Dropping from the Foundation level to the BSD level to use mmap is unlikely to make much difference, beyond making code that has to interface with other Foundation code somewhat more awkward.
(This is not an answer, but it would be useful information.)
From #ID_AA_Carmack tweet,
#ID_AA_Carmack are iOS memory mapped files automatically unmapped in low memory conditions? (using +[NSData dataWithContentsOfMappedFile]?)
ID_AA_Carmack replied for this,
#KhrobEdmonds yes, that is one of the great benefits of using mapped files on iOS. I use mmap(), though.
I'm not sure that is true or not...
From my experiments NSData does not respond to memory warnings. I tested by creating a memory mapped NSData and accessing parts of the file so that it would be loaded into memory and finally sending memory warnings. There was no decrease in memory usage after the memory warning. Nothing in the documentation says that a memory will cause NSData to reduce real memory usage in low memory situations so it leads me to believe that it does not respond to memory warnings.

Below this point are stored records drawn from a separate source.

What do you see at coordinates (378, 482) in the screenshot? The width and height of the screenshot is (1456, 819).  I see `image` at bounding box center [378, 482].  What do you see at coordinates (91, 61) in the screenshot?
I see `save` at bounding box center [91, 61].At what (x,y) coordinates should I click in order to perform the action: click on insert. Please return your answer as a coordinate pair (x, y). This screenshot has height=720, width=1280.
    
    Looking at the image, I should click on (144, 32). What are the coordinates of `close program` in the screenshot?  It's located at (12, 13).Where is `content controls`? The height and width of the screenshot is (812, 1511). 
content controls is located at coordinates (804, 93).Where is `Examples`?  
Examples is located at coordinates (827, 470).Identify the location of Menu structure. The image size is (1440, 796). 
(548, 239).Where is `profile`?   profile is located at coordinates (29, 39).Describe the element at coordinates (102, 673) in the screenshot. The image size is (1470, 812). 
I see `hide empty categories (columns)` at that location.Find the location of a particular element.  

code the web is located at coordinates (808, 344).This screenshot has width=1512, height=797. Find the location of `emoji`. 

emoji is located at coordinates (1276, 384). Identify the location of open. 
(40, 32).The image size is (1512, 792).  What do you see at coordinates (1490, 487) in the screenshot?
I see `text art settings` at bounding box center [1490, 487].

For example NSCache documentation says that it will try and play nice with respect to memory usage plus I have been told it responds to the low memory warnings the system raises.
Also in my simple tests on an iPod Touch (4th gen) I was able to map about 600 megs of file data into virtual memory use +[NSData dataWithContentsOfMappedFile:]. Next I started to access pages via the bytes property on the NSData instance. As I did this real memory started to grow however it stopped growing at around 30 megs of real memory usage. So the way it is implemented it seems to cap how much real memory will be used.
In short if you want to reduce memory usage of NSData objects the best bet is to actually make sure they are completely released and not relying on anything the system automagically does on your behalf.
If iOS is like any other Unix -- and I would bet money it is in this regard -- pages in an mmap() region are not "swapped out"; they are simply dropped (if they are clean) or are written to the underlying file and then dropped (if they are dirty). This process is called "evicting" the page.
Since your memory map is read-only, the pages will always be clean.
The kernel will decide which pages to evict when physical memory gets tight.
You can give the kernel hints about which pages you would prefer it keep/evict using posix_madvise(). In particular, POSIX_MADV_DONTNEED tells the kernel to feel free to evict the pages; or as you say, "mark pages as being no longer in use".
It should be pretty simple to write some test programs to see whether iOS honors the "don't need" hint. Since it is derived from BSD, I bet it will.
Standard virtual memory techniques for file-backed memory says that the OS is free to throw away pages whenever it wants because it can always get them again later. I have not used iOS, but this has been the behavior of virtual memory on many other operating systems for a long time.
The simplest way to test it is to map several large files into memory, read through them to guarantee that it pages them into memory, and see if you can force a low memory situation. If you can't, then the OS must have unmapped the pages once it decided that they were no longer in use.
The dataWithContentsOfMappedFile: method is now deprecated from iOS5.
Use mmap, as you will avoid these situations.